»»
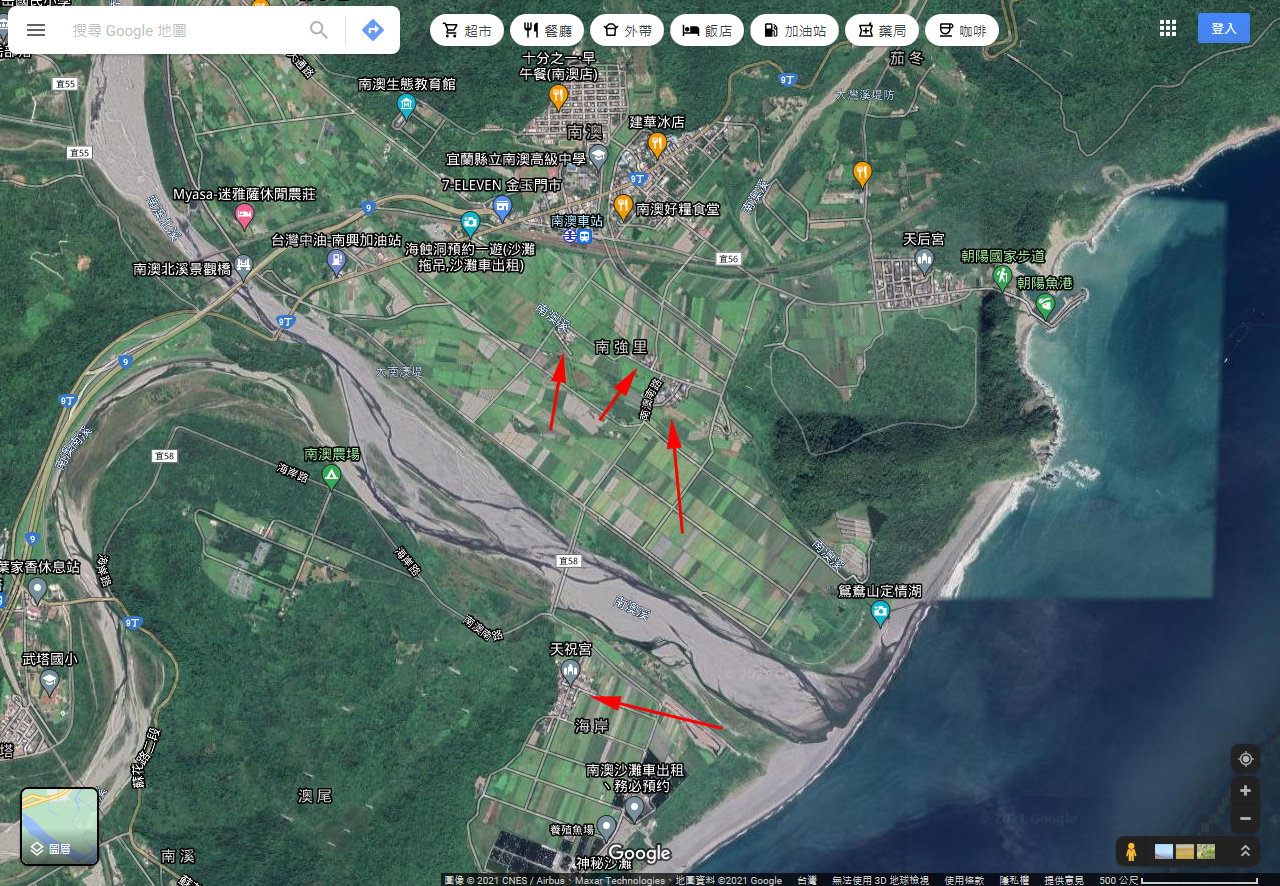Toggle the 圖層 map layer thumbnail
Screen dimensions: 1280x886
[x=60, y=826]
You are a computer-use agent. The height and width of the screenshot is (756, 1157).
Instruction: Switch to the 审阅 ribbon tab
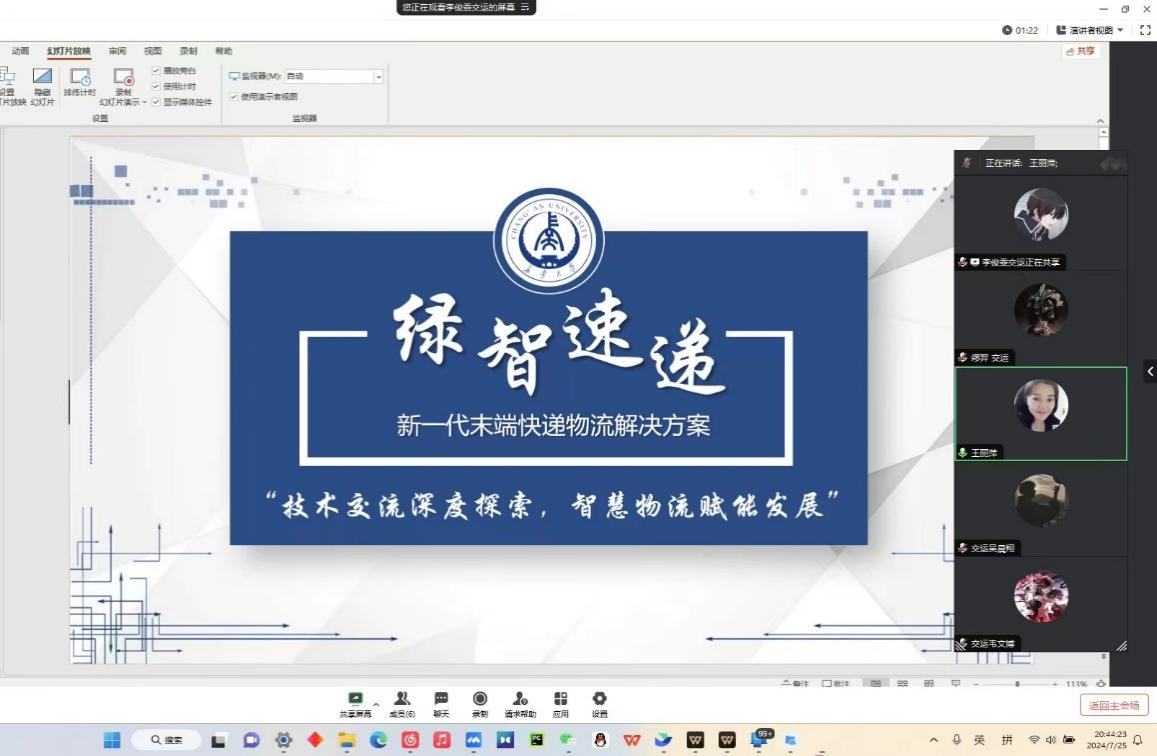click(118, 51)
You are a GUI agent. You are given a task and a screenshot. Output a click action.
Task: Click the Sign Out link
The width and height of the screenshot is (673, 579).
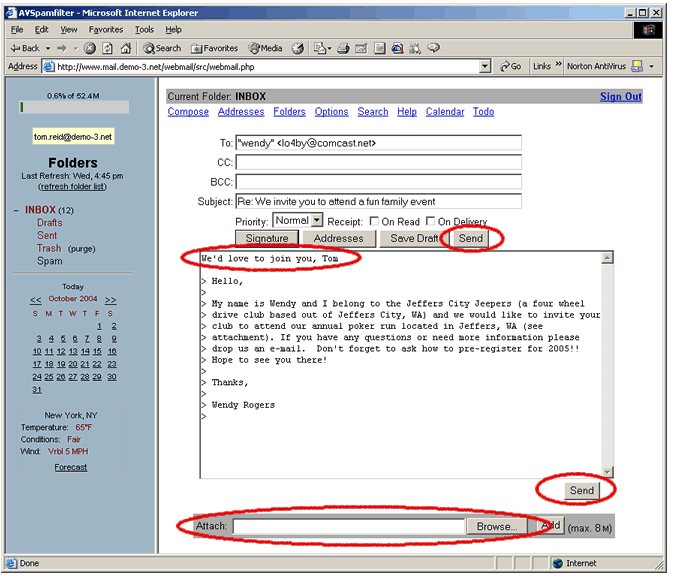pyautogui.click(x=620, y=97)
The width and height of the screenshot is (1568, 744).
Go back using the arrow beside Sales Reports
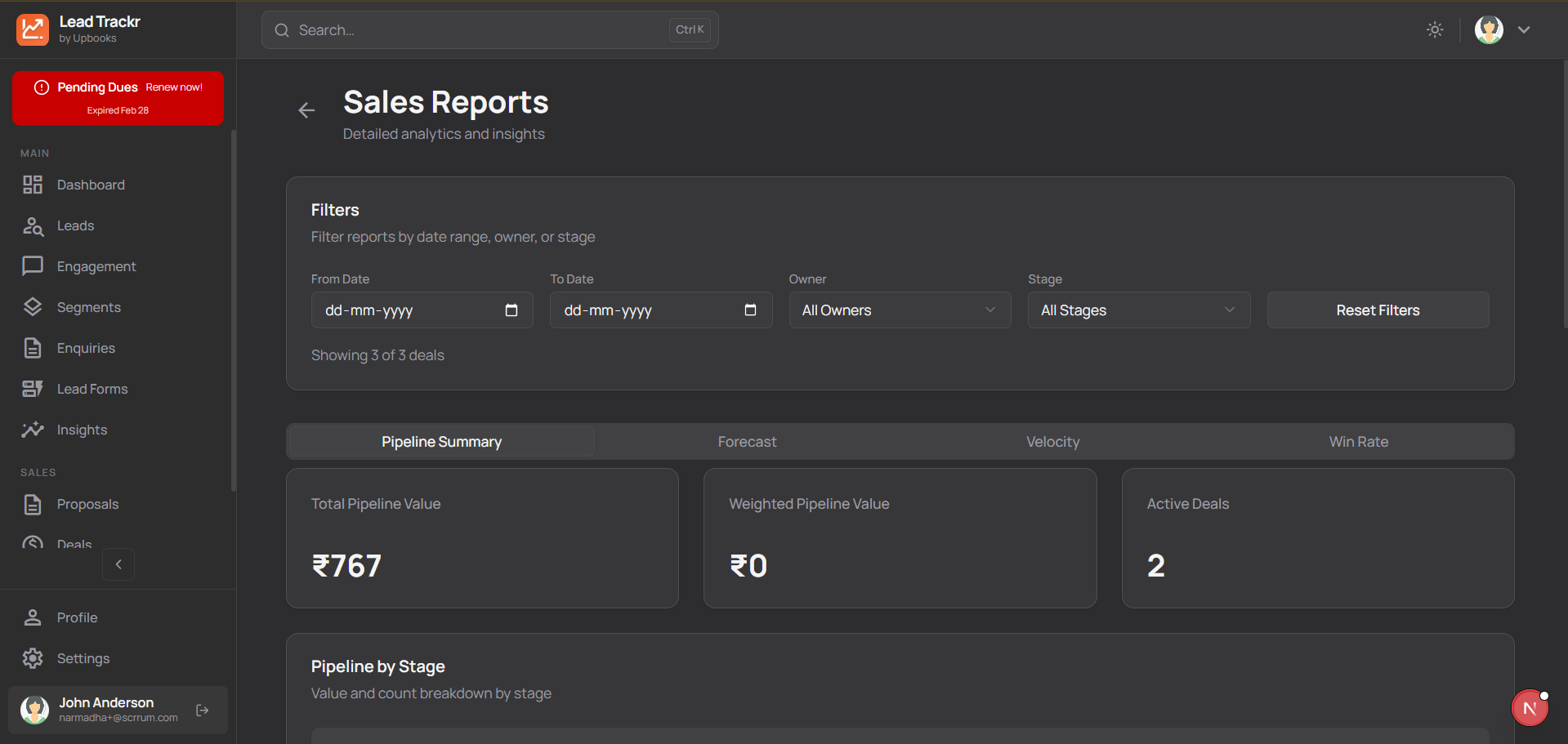point(306,110)
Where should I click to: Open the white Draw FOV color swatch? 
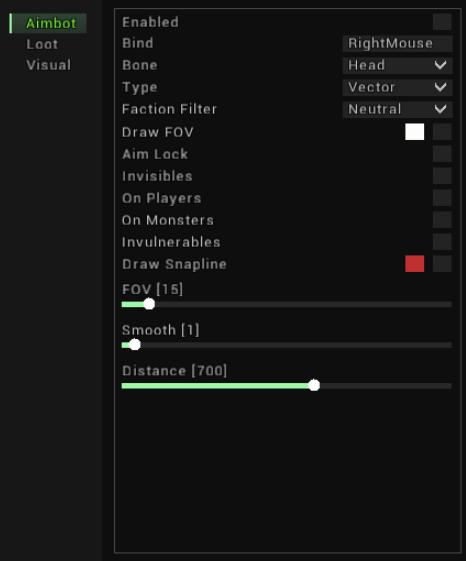(x=414, y=132)
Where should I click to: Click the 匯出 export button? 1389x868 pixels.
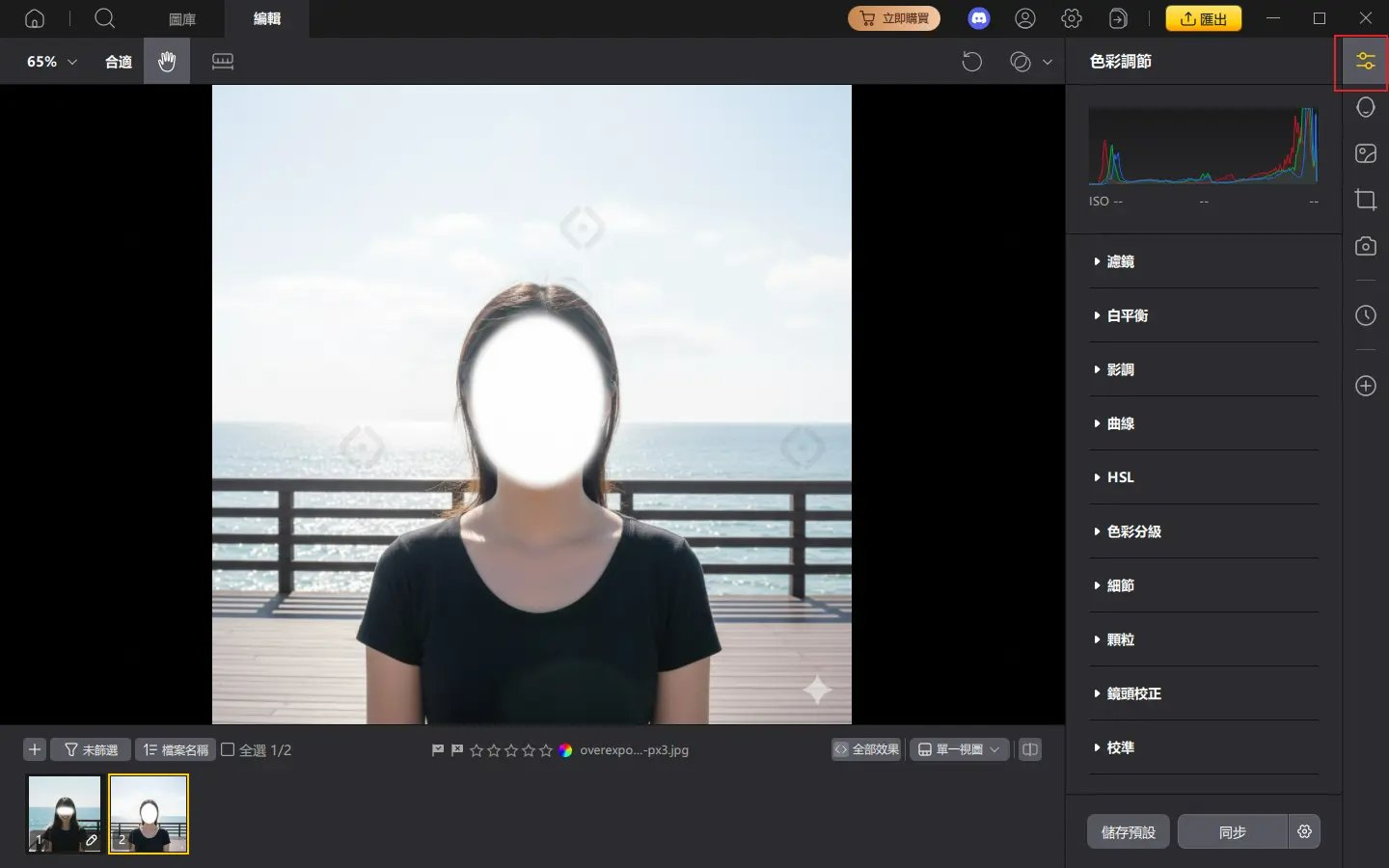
««
■ TASK BRIEF:
Working from the line containing "You are a computer-use" to the last line of the data, retype every line exactly, both ends included, and leave out all pictures.

■ TASK SOLUTION:
You are a computer-use agent. The height and width of the screenshot is (756, 1157).
Instruction: Switch to the 审阅 ribbon tab
click(118, 51)
You are a GUI agent. You are given a task and a screenshot. Output a click action.
Task: Click the Sign Out link
The width and height of the screenshot is (673, 579).
pyautogui.click(x=620, y=97)
The width and height of the screenshot is (1568, 744).
Go back using the arrow beside Sales Reports
point(306,110)
Where should I click to: Open the white Draw FOV color swatch? 
(x=414, y=132)
Where should I click to: Click the 匯出 export button? 1389x868 pixels.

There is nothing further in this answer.